## Exercise details
Word-for-word transcription is needed for all of the entries.

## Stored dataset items
*** Block opens ***
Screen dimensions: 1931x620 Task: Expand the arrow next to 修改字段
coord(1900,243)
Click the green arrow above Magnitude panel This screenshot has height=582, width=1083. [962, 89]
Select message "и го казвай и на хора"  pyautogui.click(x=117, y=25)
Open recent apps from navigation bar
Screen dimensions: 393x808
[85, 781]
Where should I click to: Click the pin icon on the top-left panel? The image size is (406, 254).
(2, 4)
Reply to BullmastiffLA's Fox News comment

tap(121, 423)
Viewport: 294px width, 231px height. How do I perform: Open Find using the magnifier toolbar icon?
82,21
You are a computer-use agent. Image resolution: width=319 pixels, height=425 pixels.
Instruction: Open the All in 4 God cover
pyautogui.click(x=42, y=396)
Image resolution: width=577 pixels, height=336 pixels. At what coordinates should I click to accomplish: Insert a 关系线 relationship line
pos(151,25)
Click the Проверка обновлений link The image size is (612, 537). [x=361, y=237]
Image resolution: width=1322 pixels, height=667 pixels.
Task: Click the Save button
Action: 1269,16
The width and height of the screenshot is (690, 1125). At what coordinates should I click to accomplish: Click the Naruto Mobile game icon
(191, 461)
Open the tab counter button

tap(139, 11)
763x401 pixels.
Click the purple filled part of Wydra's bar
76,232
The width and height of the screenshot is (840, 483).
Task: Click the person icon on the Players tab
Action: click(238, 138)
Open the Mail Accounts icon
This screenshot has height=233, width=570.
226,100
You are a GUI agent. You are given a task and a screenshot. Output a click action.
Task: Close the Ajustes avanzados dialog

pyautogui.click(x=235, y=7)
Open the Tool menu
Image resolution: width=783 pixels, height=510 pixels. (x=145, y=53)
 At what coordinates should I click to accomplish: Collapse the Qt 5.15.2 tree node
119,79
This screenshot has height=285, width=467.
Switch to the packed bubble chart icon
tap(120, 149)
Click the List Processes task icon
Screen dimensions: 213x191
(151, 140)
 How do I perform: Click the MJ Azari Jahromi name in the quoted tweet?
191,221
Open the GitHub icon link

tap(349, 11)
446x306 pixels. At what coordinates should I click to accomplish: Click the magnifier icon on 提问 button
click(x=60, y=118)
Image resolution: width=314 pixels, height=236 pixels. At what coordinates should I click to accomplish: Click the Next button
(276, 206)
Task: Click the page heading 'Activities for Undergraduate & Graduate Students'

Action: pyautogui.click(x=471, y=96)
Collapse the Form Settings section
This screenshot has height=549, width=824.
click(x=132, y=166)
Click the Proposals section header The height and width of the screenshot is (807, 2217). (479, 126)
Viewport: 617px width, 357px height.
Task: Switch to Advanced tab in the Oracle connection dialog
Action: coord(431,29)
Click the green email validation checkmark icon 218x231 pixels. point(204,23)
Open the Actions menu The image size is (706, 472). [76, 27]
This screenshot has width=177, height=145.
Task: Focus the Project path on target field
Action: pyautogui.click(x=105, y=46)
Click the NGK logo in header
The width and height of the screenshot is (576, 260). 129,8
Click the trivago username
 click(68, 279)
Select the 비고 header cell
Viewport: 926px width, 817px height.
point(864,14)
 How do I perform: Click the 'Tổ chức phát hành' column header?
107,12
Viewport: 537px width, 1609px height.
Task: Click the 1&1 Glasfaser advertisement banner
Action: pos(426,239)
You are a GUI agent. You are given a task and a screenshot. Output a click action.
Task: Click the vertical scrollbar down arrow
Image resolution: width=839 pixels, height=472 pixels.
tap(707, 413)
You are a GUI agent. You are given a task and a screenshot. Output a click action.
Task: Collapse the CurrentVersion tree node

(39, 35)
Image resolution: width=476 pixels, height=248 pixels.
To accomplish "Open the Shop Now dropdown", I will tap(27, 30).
*** Block closes ***
## Response box
Screen dimensions: 1931x620 Task: Expand the arrow next to 修改字段
coord(1900,243)
Click the green arrow above Magnitude panel This screenshot has height=582, width=1083. [962, 89]
Select message "и го казвай и на хора"  pyautogui.click(x=117, y=25)
Open recent apps from navigation bar
Screen dimensions: 393x808
[85, 781]
Where should I click to: Click the pin icon on the top-left panel? The image size is (406, 254).
(2, 4)
Reply to BullmastiffLA's Fox News comment

tap(121, 423)
Viewport: 294px width, 231px height. How do I perform: Open Find using the magnifier toolbar icon?
82,21
You are a computer-use agent. Image resolution: width=319 pixels, height=425 pixels.
Instruction: Open the All in 4 God cover
pyautogui.click(x=42, y=396)
Image resolution: width=577 pixels, height=336 pixels. At what coordinates should I click to accomplish: Insert a 关系线 relationship line
pos(151,25)
Click the Проверка обновлений link The image size is (612, 537). [x=361, y=237]
Image resolution: width=1322 pixels, height=667 pixels.
Task: Click the Save button
Action: 1269,16
The width and height of the screenshot is (690, 1125). At what coordinates should I click to accomplish: Click the Naruto Mobile game icon
(191, 461)
Open the tab counter button

tap(139, 11)
763x401 pixels.
Click the purple filled part of Wydra's bar
76,232
The width and height of the screenshot is (840, 483).
Task: Click the person icon on the Players tab
Action: click(238, 138)
Open the Mail Accounts icon
This screenshot has height=233, width=570.
226,100
You are a GUI agent. You are given a task and a screenshot. Output a click action.
Task: Close the Ajustes avanzados dialog

pyautogui.click(x=235, y=7)
Open the Tool menu
Image resolution: width=783 pixels, height=510 pixels. (x=145, y=53)
 At what coordinates should I click to accomplish: Collapse the Qt 5.15.2 tree node
119,79
This screenshot has height=285, width=467.
Switch to the packed bubble chart icon
tap(120, 149)
Click the List Processes task icon
Screen dimensions: 213x191
(151, 140)
 How do I perform: Click the MJ Azari Jahromi name in the quoted tweet?
191,221
Open the GitHub icon link

tap(349, 11)
446x306 pixels. At what coordinates should I click to accomplish: Click the magnifier icon on 提问 button
click(x=60, y=118)
Image resolution: width=314 pixels, height=236 pixels. At what coordinates should I click to accomplish: Click the Next button
(276, 206)
Task: Click the page heading 'Activities for Undergraduate & Graduate Students'

Action: pyautogui.click(x=471, y=96)
Collapse the Form Settings section
This screenshot has height=549, width=824.
click(x=132, y=166)
Click the Proposals section header The height and width of the screenshot is (807, 2217). (479, 126)
Viewport: 617px width, 357px height.
Task: Switch to Advanced tab in the Oracle connection dialog
Action: coord(431,29)
Click the green email validation checkmark icon 218x231 pixels. point(204,23)
Open the Actions menu The image size is (706, 472). [76, 27]
This screenshot has width=177, height=145.
Task: Focus the Project path on target field
Action: pyautogui.click(x=105, y=46)
Click the NGK logo in header
The width and height of the screenshot is (576, 260). 129,8
Click the trivago username
 click(68, 279)
Select the 비고 header cell
Viewport: 926px width, 817px height.
point(864,14)
 How do I perform: Click the 'Tổ chức phát hành' column header?
107,12
Viewport: 537px width, 1609px height.
Task: Click the 1&1 Glasfaser advertisement banner
Action: pos(426,239)
You are a GUI agent. You are given a task and a screenshot. Output a click action.
Task: Click the vertical scrollbar down arrow
Image resolution: width=839 pixels, height=472 pixels.
tap(707, 413)
You are a GUI agent. You are given a task and a screenshot. Output a click action.
Task: Collapse the CurrentVersion tree node

(39, 35)
Image resolution: width=476 pixels, height=248 pixels.
To accomplish "Open the Shop Now dropdown", I will tap(27, 30).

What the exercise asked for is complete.